Miniailo’s daily life consists of trying to stop the war. From his hiding place, he talks to people, tries to persuade them to act and stop the war before the Russians suffer even more serious consequences.
“Putin thought he was going to win this war in Ukraine in a few days, but he miscalculated. What I see now is more like the war in Chechnya in 1994,” Miniailo said.
For him, the main problem is that “Ukraine is the closest country to Russia, it is a brotherly people. 20% of Russians have relatives in Ukraine. And if we cannot dialogue with Ukraine, but prefer to launch rockets, how can we find common ground with any other country?
That’s why he’s dedicated to digging deeper into opinion polls.
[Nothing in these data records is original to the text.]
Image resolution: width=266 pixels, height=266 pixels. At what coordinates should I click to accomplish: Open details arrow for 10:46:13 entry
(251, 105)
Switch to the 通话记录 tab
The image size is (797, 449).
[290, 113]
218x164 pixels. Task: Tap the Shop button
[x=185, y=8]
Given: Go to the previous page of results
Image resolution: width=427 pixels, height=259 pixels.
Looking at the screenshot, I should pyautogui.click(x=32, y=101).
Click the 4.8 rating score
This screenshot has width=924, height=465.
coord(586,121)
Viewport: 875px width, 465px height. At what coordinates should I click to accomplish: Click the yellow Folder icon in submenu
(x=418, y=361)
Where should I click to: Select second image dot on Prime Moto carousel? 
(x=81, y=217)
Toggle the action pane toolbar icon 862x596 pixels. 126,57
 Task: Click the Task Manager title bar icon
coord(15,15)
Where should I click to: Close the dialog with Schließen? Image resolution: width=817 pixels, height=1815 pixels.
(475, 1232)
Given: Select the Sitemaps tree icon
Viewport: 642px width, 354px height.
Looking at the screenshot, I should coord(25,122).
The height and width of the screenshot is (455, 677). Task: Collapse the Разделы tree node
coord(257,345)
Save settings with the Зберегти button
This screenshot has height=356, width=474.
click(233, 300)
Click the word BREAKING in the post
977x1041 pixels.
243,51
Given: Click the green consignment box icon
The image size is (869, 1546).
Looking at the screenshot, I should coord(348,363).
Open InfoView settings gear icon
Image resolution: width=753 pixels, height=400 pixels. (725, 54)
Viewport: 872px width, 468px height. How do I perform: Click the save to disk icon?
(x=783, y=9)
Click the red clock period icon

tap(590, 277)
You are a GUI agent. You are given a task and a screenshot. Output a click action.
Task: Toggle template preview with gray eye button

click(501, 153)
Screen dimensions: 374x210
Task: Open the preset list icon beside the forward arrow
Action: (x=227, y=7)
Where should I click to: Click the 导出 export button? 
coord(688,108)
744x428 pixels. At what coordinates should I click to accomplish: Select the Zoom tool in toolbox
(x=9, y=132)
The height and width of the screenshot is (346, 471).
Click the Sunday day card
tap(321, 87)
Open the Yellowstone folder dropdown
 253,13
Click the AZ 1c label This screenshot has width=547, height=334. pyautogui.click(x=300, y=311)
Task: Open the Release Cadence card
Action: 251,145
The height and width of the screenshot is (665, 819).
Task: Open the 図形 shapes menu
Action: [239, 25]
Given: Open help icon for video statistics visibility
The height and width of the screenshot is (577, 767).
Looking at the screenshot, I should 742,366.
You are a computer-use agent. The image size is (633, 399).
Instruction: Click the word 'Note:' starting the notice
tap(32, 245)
He believes people are terrified, they can’t understand what’s going on.
In Reutov, a Moscow suburb, journalist and human rights activist Evgeny Kurakin also asked for his name to be published. “I have been persecuted for my professional activities for 11 years,” he said with some indifference, adding that he had already been recognized as a political prisoner by the human rights organization Memorial, a organization that was forced to shut down within a year. of Putin’s latest crackdowns.
“After being expelled from the Council of Europe, we were deprived of the right to appeal the decisions of Russian courts: the outlook in Russia has become completely bleak,” Kurakin said.
Whispers are heard everywhere. Even if they cannot raise their voices, the society discusses the events and is not satisfied. The consequences are very heavy, and the propaganda is so blatant that people begin to mistrust the authorities.
“I can speak according to my friend, I provide them with alternative information, and today they are already starting to question themselves and ask themselves the right questions. All is not lost, “he says with joy not concealed.
Like Sophia, he sees the situation with a certain pessimism for the immediate future but believes that “the regime has accelerated its fall” and that it will not be maintained forever.